Technology developed using artificial intelligence (AI) by researchers at the University of Oxford could identify people at high risk of a fatal heart attack at least 5 years before it strikes.
The new biomarker called Fat Radiomic Profile (FRP) detects biological red flags in the perivascular space lining blood vessels that supply blood to the heart. It further identifies inflammation, scarring and changes to these blood vessels, which are all pointers to a future heart attack.
Currently, there are no methods used routinely by doctors that can spot all of the underlying red flags for a future heart attack.

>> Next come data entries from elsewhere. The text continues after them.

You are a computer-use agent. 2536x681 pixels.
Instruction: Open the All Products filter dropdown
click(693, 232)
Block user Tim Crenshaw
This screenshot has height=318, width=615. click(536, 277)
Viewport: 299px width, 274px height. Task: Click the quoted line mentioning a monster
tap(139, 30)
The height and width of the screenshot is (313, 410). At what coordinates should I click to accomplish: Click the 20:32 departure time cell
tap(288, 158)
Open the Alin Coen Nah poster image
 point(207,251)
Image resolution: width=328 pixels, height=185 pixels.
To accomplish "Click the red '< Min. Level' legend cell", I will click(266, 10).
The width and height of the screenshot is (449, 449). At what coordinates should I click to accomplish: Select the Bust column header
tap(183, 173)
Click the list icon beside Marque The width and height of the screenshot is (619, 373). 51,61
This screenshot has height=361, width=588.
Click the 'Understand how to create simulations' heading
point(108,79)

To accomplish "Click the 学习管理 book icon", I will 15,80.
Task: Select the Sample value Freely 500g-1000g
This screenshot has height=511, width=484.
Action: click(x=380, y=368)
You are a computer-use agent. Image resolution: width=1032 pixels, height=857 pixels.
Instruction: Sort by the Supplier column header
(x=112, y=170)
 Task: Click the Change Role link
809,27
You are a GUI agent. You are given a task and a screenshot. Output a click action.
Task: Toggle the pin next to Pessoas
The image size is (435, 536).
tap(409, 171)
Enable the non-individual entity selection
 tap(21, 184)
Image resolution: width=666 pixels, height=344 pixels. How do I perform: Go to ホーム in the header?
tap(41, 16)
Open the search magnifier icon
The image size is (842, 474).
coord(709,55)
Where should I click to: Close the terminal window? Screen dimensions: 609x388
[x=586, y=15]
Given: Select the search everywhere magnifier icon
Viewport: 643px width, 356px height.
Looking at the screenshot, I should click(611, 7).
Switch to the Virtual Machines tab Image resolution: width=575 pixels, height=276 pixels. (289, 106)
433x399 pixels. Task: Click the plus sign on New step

In this recent research Professor Charalambos Antoniades and his team firstly used fat biopsies from 167 people undergoing cardiac surgery.
“Just because someone’s scan of their coronary artery shows there’s no narrowing, that does not mean they are safe from a heart attack,” said Prof Antoniades.
A biopsy is the removal of tissue from any part of the body to examine it for diseases.
They analyzed the expression of genes associated with inflammation, scarring and new blood vessel formation, and matched these to the CCTA scan images to determine which features best indicate changes to the fat surrounding the heart vessels, called perivascular fat.
The researchers then compared the CCTA scans of the 101 people, from a pool of 5487 individuals, who went on to have a heart attack or cardiovascular death within 5 years of having a CCTA with matched controls who did not, to understand the changes in the perivascular space which indicate that someone is at higher risk of a heart attack.
Using machine learning, they developed the FRP fingerprint that captures the level of risk. The more heart scans that are added, the more accurate the predictions will become, and the more information that will become ‘core knowledge’.
They tested the performance of this perivascular fingerprint in 1,575 people. The findings showed that the FRP had a striking value in predicting heart attacks, above what can be achieved with any of the tools currently used in clinical practice.
“By harnessing the power of AI, we’ve developed a fingerprint to find ‘bad’ characteristics around people’s arteries. This has huge potential to detect the early signs of disease and to be able to take all preventative steps before a heart attack strikes, ultimately saving lives. We genuinely believe this technology could be saving lives within the next year,” he added.